One-liner alternative

In October 2022, John Snow Labs released the open-source johnsnowlabs library that contains all the company products, open-source and licensed, under one common library. This simplified the workflow especially for users working with more than one of the libraries (e.g., Spark NLP + Healthcare NLP). This new library is a wrapper on all John Snow Lab’s libraries, and can be installed with pip:

pip install johnsnowlabs

Please check the official documentation for more examples and usage of this library. To run Question Answering with one line of code, we can simply:

# Import the NLP module which contains Spark NLP and NLU libraries
from johnsnowlabs import nlp

nlp.load("en.answer_question.squadv2.bert.base_cased.by_deepset").predict("""How many neurons are there in the human brain?|||"The human brain is an incredibly complex organ that is responsible for controlling all of our bodily functions, as well as our thoughts, emotions, and behaviors. It is made up of approximately 100 billion neurons.""")
After using the one-liner model, the result shows the answer to the question.

The one-liner is based on default models for each NLP task. Depending on your requirements, you may want to use the one-liner for simplicity or customizing the pipeline to choose specific models that fit your needs.

NOTE: when using only the johnsnowlabs library, make sure you initialize the spark session with the configuration you have available. Since some of the libraries are licensed, you may need to set the path to your license file. If you are only using the open-source library, you can start the session with spark = nlp.start(nlp=False).
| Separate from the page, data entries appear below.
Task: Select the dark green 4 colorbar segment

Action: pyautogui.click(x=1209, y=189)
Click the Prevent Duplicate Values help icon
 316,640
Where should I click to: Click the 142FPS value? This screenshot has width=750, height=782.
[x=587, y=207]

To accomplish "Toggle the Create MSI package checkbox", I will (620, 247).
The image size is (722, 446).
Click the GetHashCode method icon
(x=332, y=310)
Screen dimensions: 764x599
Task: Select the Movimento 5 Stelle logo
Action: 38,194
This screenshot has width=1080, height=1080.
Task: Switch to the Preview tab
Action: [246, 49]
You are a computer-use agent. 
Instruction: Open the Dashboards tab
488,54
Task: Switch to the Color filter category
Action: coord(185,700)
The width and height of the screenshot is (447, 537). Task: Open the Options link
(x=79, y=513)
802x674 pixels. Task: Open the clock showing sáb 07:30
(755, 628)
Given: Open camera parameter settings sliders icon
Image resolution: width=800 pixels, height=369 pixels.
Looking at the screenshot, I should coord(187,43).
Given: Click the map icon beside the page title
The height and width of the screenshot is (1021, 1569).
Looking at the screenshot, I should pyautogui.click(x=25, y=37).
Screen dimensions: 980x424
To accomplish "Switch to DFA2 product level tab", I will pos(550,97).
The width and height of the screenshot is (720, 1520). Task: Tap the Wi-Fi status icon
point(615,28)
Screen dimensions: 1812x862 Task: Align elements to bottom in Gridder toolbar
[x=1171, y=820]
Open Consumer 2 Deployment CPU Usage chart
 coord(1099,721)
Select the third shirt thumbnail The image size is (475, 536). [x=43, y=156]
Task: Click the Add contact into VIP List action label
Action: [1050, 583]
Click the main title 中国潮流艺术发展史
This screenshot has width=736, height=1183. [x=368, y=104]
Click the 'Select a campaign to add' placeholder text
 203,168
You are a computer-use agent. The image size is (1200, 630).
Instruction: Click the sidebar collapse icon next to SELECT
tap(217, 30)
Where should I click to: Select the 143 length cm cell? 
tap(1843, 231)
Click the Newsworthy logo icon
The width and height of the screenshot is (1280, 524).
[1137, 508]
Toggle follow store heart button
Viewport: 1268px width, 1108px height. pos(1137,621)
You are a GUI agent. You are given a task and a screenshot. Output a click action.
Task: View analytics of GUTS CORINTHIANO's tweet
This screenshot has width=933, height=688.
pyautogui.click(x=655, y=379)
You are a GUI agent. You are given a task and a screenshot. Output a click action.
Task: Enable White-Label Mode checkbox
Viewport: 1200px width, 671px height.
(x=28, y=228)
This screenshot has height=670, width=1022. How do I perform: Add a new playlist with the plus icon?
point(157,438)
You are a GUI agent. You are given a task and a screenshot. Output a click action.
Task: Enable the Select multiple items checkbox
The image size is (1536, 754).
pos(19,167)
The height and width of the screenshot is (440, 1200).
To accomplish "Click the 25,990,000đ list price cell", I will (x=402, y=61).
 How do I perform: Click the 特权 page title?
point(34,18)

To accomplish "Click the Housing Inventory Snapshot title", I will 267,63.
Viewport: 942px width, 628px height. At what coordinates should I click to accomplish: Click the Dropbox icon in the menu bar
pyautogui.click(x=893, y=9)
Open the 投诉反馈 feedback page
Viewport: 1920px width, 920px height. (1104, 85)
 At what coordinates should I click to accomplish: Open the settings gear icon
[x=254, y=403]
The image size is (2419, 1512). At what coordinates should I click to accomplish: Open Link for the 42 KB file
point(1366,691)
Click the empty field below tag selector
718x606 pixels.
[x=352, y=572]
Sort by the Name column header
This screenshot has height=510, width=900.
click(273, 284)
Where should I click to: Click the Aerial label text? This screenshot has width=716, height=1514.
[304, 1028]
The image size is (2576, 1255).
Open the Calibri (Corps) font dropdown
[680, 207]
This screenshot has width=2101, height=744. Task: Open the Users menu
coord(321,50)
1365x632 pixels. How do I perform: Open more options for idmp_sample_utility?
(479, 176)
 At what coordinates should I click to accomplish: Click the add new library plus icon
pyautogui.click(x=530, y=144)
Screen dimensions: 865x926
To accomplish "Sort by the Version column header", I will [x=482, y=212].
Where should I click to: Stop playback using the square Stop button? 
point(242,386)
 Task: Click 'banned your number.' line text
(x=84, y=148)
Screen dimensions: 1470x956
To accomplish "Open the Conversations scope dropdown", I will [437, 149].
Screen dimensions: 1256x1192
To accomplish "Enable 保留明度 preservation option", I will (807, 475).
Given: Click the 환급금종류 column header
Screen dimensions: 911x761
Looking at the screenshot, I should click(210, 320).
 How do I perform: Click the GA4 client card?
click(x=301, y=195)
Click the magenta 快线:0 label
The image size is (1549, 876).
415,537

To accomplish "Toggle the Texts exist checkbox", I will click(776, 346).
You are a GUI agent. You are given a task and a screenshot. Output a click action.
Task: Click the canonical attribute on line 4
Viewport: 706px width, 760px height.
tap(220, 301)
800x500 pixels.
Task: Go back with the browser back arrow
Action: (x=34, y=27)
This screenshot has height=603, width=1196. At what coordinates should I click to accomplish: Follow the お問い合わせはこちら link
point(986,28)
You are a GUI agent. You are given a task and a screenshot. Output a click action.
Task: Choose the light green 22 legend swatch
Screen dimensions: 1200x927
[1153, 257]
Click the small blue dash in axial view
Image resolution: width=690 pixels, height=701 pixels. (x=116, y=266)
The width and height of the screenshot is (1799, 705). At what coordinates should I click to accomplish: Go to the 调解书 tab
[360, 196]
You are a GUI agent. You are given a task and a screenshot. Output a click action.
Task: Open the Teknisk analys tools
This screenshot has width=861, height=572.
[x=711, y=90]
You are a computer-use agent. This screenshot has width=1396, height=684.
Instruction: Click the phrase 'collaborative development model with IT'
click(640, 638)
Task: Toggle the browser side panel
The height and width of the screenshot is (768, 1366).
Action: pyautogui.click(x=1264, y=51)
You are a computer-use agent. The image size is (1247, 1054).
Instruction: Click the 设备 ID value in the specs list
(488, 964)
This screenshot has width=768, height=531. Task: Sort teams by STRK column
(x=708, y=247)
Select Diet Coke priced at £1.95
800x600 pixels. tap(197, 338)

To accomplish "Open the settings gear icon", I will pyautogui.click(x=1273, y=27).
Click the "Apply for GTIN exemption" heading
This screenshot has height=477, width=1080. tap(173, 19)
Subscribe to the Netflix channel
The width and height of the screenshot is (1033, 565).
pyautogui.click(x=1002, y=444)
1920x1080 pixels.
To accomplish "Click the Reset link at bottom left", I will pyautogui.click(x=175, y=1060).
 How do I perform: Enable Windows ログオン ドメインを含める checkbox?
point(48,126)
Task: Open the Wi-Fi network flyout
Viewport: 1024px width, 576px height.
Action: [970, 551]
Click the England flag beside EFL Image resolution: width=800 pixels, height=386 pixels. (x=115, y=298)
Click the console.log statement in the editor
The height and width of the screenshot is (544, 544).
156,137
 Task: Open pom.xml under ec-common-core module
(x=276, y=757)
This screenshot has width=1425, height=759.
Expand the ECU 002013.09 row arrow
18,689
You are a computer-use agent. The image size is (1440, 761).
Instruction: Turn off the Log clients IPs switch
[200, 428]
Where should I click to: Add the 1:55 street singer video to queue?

The default parameters for the start function includes using the licensed Healthcare NLP library with nlp=True, but we can set that to False and use all the resources of the open-source libraries such as Spark NLP, Spark NLP Display, and NLU.

For additional information, please consult the following references.

Conclusion

In this article, we tried to get you familiar with the basics of question answering. Question answering with Transformer-based models is a highly effective approach for answering natural language questions based on a given context. With their ability to capture complex relationships between words and their context, transformers have become the go-to model for many NLP tasks, including question answering.

Spark NLP also provides a variety of pre-trained models, built on top of state-of-the-art transformers models such as BERT and RoBERTa, which provide accurate and efficient answers to complex questions.

Spark NLP’s question answering solutions can be used in a wide range of applications, including chatbots, virtual assistants, and search engines. They can also be used in industries like healthcare, where accurate and efficient answers to complex questions are essential.